** Exercise material follows **

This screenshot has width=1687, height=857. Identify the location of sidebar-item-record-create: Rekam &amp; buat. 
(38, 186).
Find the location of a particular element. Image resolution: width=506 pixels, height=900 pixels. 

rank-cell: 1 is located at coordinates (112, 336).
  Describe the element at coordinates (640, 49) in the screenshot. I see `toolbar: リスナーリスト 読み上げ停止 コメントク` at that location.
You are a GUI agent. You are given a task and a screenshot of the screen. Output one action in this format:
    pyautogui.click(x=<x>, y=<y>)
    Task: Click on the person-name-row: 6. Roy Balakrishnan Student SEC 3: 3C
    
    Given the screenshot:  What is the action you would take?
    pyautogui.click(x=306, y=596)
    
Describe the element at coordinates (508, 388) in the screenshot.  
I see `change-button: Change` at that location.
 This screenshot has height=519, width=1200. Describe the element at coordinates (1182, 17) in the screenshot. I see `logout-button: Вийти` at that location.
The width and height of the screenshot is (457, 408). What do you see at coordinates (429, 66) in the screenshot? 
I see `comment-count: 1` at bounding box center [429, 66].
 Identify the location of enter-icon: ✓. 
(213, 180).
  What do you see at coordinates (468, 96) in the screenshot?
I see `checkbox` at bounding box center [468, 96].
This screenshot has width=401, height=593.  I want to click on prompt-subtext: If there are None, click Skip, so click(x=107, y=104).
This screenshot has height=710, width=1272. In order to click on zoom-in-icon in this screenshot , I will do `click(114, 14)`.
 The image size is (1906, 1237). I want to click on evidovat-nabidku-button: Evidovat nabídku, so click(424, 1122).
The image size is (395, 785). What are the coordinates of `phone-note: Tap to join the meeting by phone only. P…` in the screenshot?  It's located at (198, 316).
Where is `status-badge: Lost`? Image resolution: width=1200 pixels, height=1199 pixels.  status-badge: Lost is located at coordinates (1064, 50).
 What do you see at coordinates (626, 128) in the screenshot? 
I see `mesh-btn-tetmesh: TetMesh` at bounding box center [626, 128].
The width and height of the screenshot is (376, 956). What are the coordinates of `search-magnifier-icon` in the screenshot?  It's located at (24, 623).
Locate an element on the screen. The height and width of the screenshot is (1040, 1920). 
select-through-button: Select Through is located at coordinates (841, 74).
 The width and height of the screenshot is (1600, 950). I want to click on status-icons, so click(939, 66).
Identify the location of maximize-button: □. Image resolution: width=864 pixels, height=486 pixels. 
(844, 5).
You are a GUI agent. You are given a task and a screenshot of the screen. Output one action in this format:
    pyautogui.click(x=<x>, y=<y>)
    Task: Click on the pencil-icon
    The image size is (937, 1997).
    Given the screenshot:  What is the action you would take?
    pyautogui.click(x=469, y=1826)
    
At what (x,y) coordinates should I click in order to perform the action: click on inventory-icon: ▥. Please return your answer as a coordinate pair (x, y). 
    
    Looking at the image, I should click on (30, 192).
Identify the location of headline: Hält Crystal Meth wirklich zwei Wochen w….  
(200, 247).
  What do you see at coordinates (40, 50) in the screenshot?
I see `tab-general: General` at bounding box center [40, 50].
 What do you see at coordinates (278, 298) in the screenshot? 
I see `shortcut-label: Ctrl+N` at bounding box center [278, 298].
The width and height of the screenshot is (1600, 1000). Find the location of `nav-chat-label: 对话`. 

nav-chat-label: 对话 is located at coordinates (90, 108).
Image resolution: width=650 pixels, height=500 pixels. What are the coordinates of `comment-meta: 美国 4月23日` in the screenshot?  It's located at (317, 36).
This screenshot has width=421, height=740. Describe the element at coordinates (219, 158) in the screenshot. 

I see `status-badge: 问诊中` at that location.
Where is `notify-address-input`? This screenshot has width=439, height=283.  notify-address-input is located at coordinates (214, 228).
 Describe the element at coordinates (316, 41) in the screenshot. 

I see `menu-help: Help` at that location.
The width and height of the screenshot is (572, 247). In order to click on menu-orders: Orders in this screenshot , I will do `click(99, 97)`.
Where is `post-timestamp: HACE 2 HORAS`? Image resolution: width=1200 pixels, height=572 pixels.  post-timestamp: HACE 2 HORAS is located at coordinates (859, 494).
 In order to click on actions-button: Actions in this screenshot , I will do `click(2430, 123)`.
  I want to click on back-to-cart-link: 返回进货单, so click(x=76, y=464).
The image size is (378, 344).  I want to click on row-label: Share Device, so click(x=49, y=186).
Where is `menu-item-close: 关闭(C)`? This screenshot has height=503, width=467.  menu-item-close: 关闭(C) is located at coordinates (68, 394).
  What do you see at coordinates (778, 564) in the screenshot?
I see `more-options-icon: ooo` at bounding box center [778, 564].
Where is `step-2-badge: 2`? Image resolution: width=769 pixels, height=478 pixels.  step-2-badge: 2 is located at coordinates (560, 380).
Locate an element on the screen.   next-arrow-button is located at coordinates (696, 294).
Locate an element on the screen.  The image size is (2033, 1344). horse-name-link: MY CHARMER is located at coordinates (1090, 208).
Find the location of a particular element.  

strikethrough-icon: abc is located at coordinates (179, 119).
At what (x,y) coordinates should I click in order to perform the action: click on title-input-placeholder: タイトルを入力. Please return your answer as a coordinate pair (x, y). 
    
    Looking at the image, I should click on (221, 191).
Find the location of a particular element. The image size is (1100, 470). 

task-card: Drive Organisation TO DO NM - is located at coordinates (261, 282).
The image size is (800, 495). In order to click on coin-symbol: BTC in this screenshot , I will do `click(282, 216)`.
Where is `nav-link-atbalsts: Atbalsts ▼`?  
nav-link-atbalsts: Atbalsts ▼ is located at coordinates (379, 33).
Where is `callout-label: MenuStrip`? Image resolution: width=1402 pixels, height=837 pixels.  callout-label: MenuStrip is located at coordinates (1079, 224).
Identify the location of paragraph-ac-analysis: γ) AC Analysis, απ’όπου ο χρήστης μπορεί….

** End of Exercise material **

(What is expected): Could you reproduce word for word everything in the material from the line containing "Describe the element at coordinates (508, 388)" down to the line containing "The width and height of the screenshot is (1600, 950).", with both of those lines included?

(Solution for this problem):
Describe the element at coordinates (508, 388) in the screenshot.  
I see `change-button: Change` at that location.
 This screenshot has height=519, width=1200. Describe the element at coordinates (1182, 17) in the screenshot. I see `logout-button: Вийти` at that location.
The width and height of the screenshot is (457, 408). What do you see at coordinates (429, 66) in the screenshot? 
I see `comment-count: 1` at bounding box center [429, 66].
 Identify the location of enter-icon: ✓. 
(213, 180).
  What do you see at coordinates (468, 96) in the screenshot?
I see `checkbox` at bounding box center [468, 96].
This screenshot has width=401, height=593.  I want to click on prompt-subtext: If there are None, click Skip, so click(x=107, y=104).
This screenshot has height=710, width=1272. In order to click on zoom-in-icon in this screenshot , I will do `click(114, 14)`.
 The image size is (1906, 1237). I want to click on evidovat-nabidku-button: Evidovat nabídku, so click(424, 1122).
The image size is (395, 785). What are the coordinates of `phone-note: Tap to join the meeting by phone only. P…` in the screenshot?  It's located at (198, 316).
Where is `status-badge: Lost`? Image resolution: width=1200 pixels, height=1199 pixels.  status-badge: Lost is located at coordinates (1064, 50).
 What do you see at coordinates (626, 128) in the screenshot? 
I see `mesh-btn-tetmesh: TetMesh` at bounding box center [626, 128].
The width and height of the screenshot is (376, 956). What are the coordinates of `search-magnifier-icon` in the screenshot?  It's located at (24, 623).
Locate an element on the screen. The height and width of the screenshot is (1040, 1920). 
select-through-button: Select Through is located at coordinates (841, 74).
 The width and height of the screenshot is (1600, 950). I want to click on status-icons, so click(939, 66).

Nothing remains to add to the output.